>>
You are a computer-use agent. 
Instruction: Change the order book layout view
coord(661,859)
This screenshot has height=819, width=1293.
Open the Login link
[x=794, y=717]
<<
>>
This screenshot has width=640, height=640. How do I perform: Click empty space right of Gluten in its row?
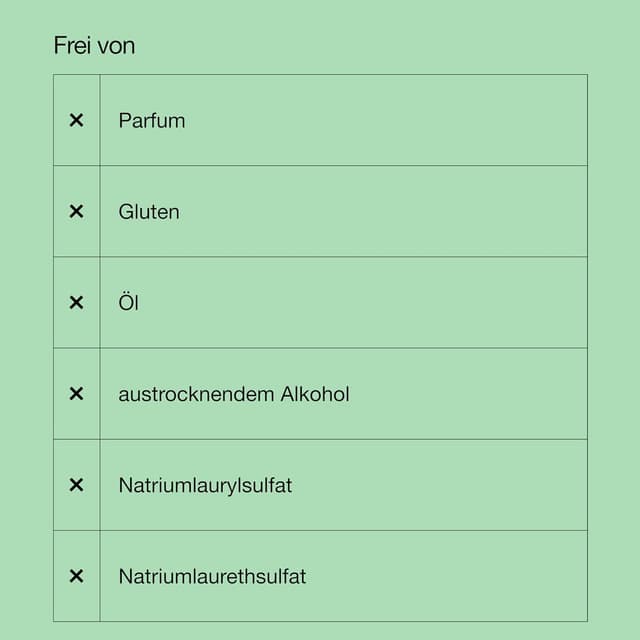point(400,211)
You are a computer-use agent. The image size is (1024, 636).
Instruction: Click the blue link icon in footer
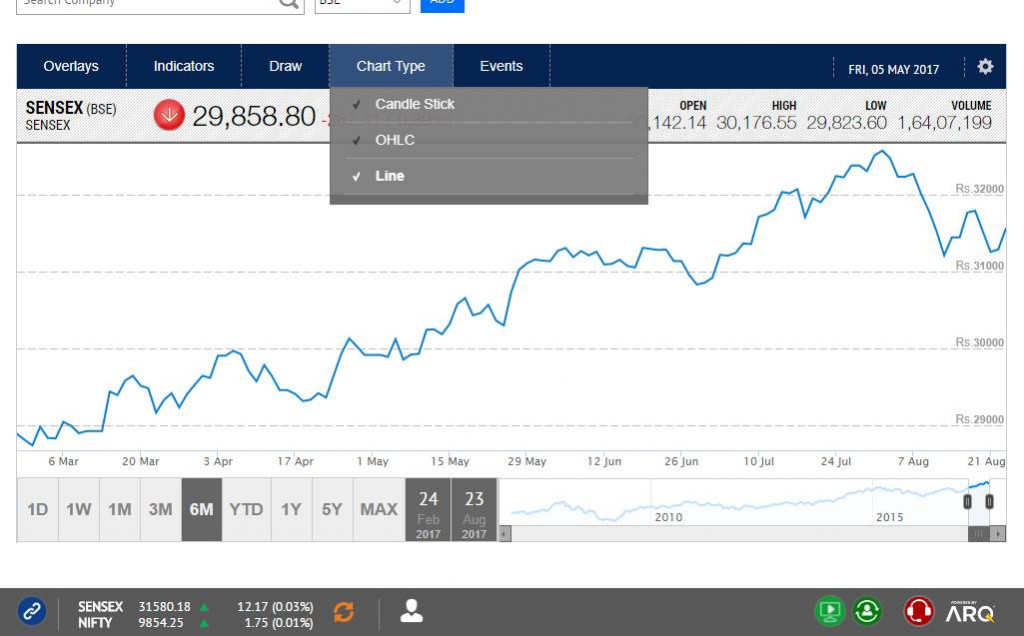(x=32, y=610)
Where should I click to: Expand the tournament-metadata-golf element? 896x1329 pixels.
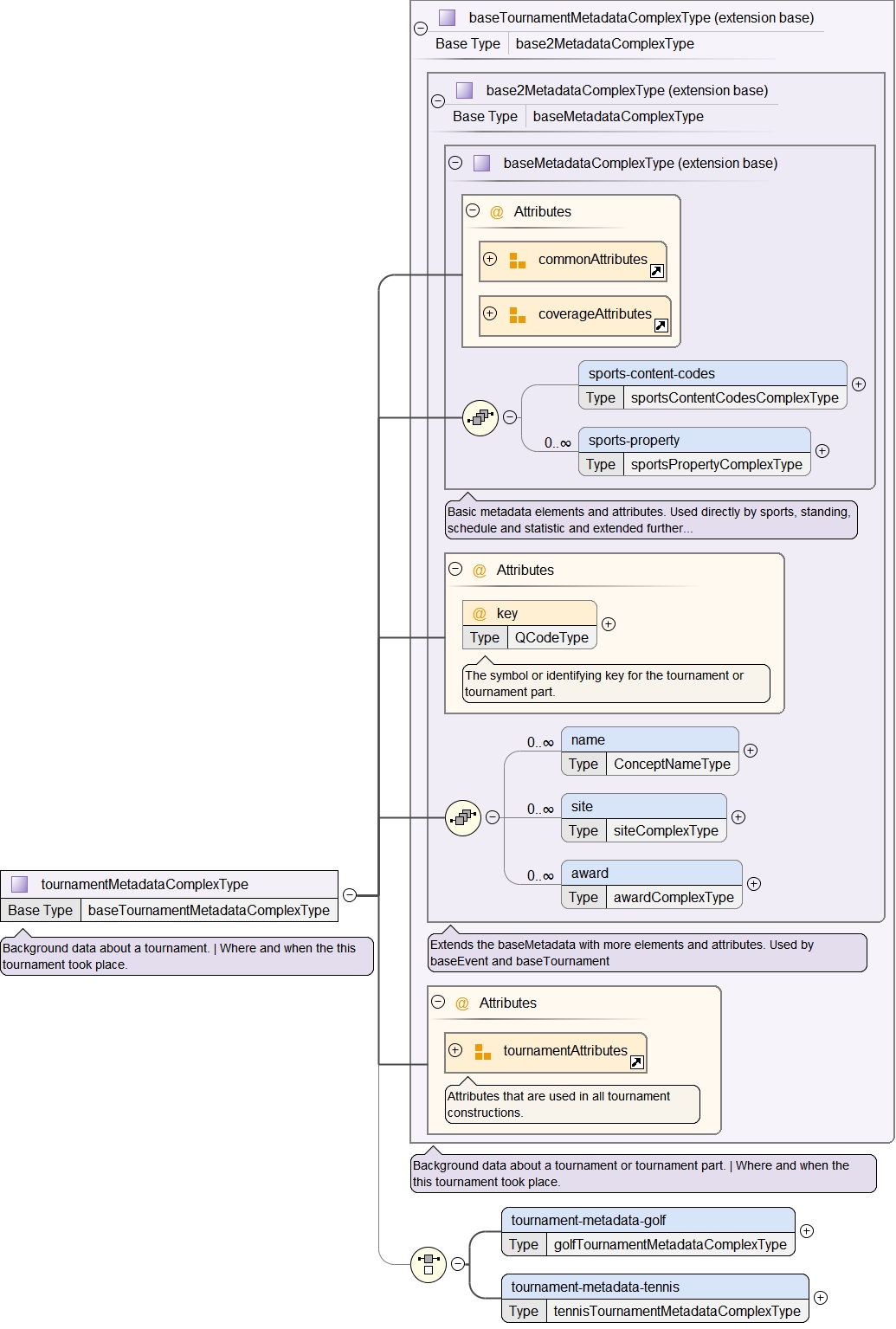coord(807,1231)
<<
• Work instructions: Go through the entries above and copy every line containing "agent".

• Answer space:
You are a computer-use agent. 
You are a computer-use agent. The image size is (1024, 636).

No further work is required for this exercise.